What does it mean to not be able to take the derivative of a function multiple times? [duplicate]

Question

I'm taking a intro to mathematical analysis course and I'm having trouble understanding this definition.

They are talking about how it can be interesting to see what happens if you take the derivative of a function multiple times (this is discussed in the intro to Taylor polynomials). They throw this definition at us, which they call $C^kfunctions$:

A function $f: I \rightarrow \mathbb{R} $ belongs to $C^k(I)$ if it is possible to take the derivative of the function k times on $I$ and if $f^{(k)}(x)$ is continuous on $I$

I'm a little confused by this. Aren't all functions $C^\infty$ then?
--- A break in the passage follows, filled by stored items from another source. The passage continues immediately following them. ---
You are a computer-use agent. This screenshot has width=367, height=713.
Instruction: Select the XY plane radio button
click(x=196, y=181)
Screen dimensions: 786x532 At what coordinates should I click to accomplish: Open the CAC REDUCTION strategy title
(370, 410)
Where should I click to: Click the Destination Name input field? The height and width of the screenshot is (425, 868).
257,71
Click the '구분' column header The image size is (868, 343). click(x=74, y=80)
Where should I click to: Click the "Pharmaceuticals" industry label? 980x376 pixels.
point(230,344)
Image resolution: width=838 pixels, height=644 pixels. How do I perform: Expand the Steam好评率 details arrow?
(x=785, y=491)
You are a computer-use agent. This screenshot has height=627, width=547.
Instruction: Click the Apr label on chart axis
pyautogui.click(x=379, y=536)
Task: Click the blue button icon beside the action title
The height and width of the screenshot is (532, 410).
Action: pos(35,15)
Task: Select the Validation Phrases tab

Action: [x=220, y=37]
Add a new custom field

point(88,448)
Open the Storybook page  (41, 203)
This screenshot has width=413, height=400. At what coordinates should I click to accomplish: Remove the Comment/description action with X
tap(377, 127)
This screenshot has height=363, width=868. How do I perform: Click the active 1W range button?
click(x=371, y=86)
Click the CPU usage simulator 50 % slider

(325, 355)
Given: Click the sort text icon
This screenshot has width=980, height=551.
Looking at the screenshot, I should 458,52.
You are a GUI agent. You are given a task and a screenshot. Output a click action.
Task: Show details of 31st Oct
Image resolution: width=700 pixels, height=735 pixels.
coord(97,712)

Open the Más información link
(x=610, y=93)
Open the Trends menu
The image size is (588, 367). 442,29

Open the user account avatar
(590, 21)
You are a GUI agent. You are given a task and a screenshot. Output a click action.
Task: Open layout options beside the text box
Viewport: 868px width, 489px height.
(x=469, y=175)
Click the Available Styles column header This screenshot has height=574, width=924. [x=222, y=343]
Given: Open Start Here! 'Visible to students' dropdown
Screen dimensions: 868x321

Can't you just keep taking the derivative of a function even if it becomes $0$? Specifically I'm on a chapter now where they are discussing curve integrals and they keep mentioning that it is a $C^2$ function. What does this mean? Can you only take the derivative 2 times?

I'm confused and can't wrap my mind around it. I would love if anyone was able to explain it in such a way that I could understand and apply it. Thanks in advance.

Answer 1

As an example:

• $f(x)=6|x|$ does not have a derivative at $x=0$
• $g(x)=3x|x|$ does have a first derivative everywhere of $f(x)$ but not a second derivative at $x=0$
• $h(x)=x^2|x|= |x^3|$ has a first derivative everywhere of $g(x)$ and a second derivative of $f(x)$ but not a third derivative at $x=0$

Answer 2

I'll address your points one by one. If you have further questions, please ask away:

Aren't all functions $C^\infty$ then? No. Examples of functions whose $k$-th order derivative is not continuous abound for every $k$. It is true that $C^1$ functions are very similar to $C^\infty$ functions, but for the time being it is better to focus on the ones we will encounter.

There are even functions that are continuous but not derivable at any point. One of them is the Weierstrass function, and I'm pretty sure you'll encounter it further down the road in this course. If you find this read difficult to follow, don't worry, I'm sure your lecturer will give you great explanations (and you are of course welcome to ask).

Can't you just keep taking the derivative of a function even if it becomes $0$? $0$ is just another value a derivative can take. There are some functions that lack a derivative. Some do have a derivative. Of these, some are zero; some are not.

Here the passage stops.